M. Christian Estrosi, ministre.  - Effectivement, un accord global est nécessaire. La question des brevets est liée à notre politique d'innovation industrielle, et nous agissons en ce sens au conseil des ministres comme à la Commission européenne. La France doit définir des enjeux stratégiques qui serviront d'accélérateur pour la sortie de crise, tels les pôles de compétitivité ou les aides sous forme de crédits d'impôt-recherche. Ce système est attractif, mais comporte des failles : certaines entreprises utilisent des ingénieurs, des ouvriers et des employés français pour mettre au point des brevets, puis s'en vont avec le brevet sans protéger leur propriété intellectuelle ou céder leur activité à un repreneur.

L'action doit être menée au plan européen par la création d'un brevet communautaire permettant de mieux défendre l'innovation industrielle de la France et de nos partenaires. Lors du conseil du 4 décembre, je pousserai mes homologues à l'accélération du processus pour aboutir à un accord global. Par ailleurs, le Président de la République prépare le sommet de Copenhague et souhaite rallier les autres États membres au principe de la taxe carbone aux frontières. Ce système aiderait à lutter contre les délocalisations et les importations de produits ne respectant pas les critères environnementaux. La détermination du Gouvernement sur ce sujet est totale. (Applaudissements sur les bancs UMP)

Droits des consommateurs

M. Gérard Cornu, au nom de la commission de l'économie.  - La Commission européenne a fait voter, le 8 octobre, une proposition de directive sur les droits des consommateurs, remplaçant quatre directives existantes, pour unifier la réglementation sur les aspects communs, simplifier les règles actuelles, supprimer les incohérences et combler les lacunes. Fort bien. Mais le problème est que cette proposition de directive marque une rupture avec les textes précédents en ce qu'elle s'écarte du principe d'harmonisation minimale, qui veut que les États membres puissent maintenir ou établir des règles nationales plus strictes. Il leur serait désormais interdit, en effet, de maintenir ou d'établir des dispositions s'écartant de la directive, fût-ce pour garantir une meilleure protection du consommateur.

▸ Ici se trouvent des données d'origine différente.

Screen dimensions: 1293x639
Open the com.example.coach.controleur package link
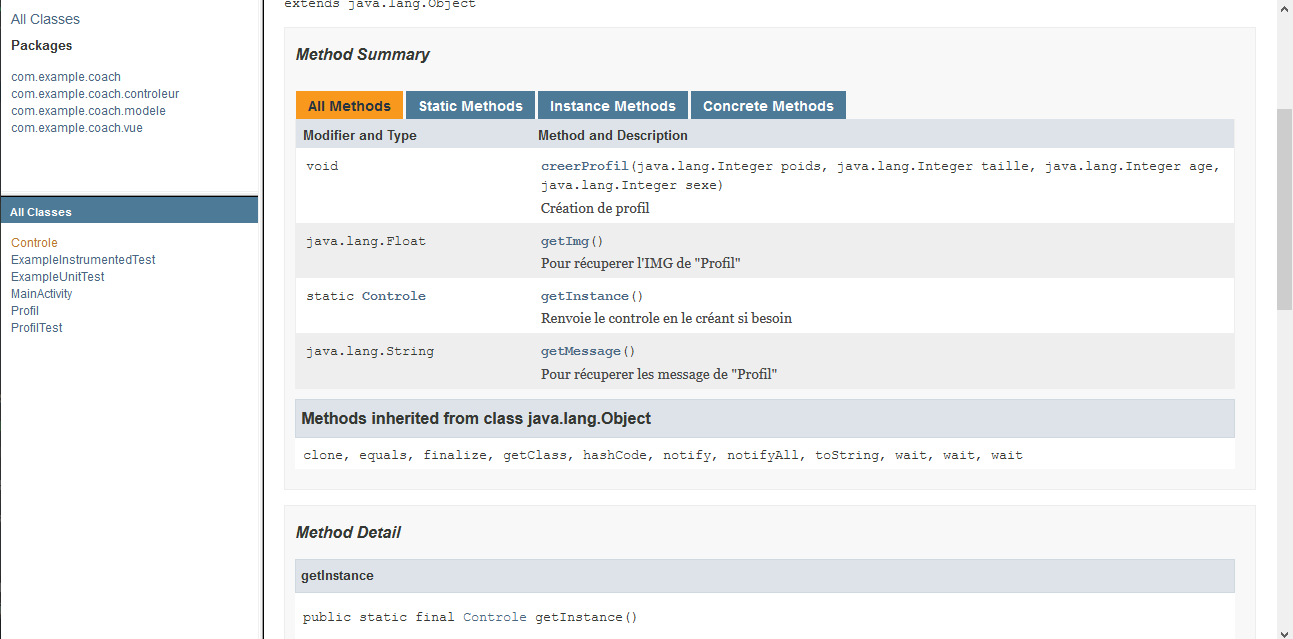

Notre commission des affaires européennes a examiné cette proposition le 3 décembre 2008 et a informé la Commission européenne que l'harmonisation totale des règles de protection des consommateurs n'était pas conforme au principe de subsidiarité. Non satisfaite par la réponse de la Commission, elle a alors déposé une proposition de résolution début avril 2009, devenue résolution du Sénat le 29 juillet dernier.

La commission de l'économie, dont je suis le porte-parole, s'est saisie de cette question et j'ai notamment pu mener plusieurs auditions sur le sujet, dont il ressort qu'il est essentiel que la nouvelle directive ne diminue pas la protection accordée aux consommateurs par la législation française. Or, l'approche d'harmonisation complète représente de ce point de vue une menace.

Un exemple, la question de la garantie. En application de la proposition de directive, le consommateur disposerait d'un délai de deux ans à compter de la prise de possession d'un bien qu'il a acheté à raison d'un « défaut de conformité » alors qu'aujourd'hui, en cas de vice caché, ce délai ne court, pour l'acheteur français, qu'à compter du jour où le vice est connu.

Certes, la directive de 1999 énonçait déjà cette règle mais il ne s'agissait que d'une directive d'harmonisation minimale, nous laissant la possibilité de recourir aux dispositions plus favorables du code civil.

Autre exemple, la liste limitative des clauses abusives. La proposition de directive met en place une liste noire de clauses interdites dans les contrats, mais elle la limite à cinq alors que la liste française, en cours de révision, devrait en compter une quinzaine.

Qu'en est-il, monsieur le ministre, de l'état d'avancement des négociations au niveau européen ? Le Gouvernement s'est-il mobilisé afin que l'harmonisation du droit des consommateurs ne conduise pas à un recul important de la protection dont bénéficient aujourd'hui les consommateurs français ? (Applaudissements à droite)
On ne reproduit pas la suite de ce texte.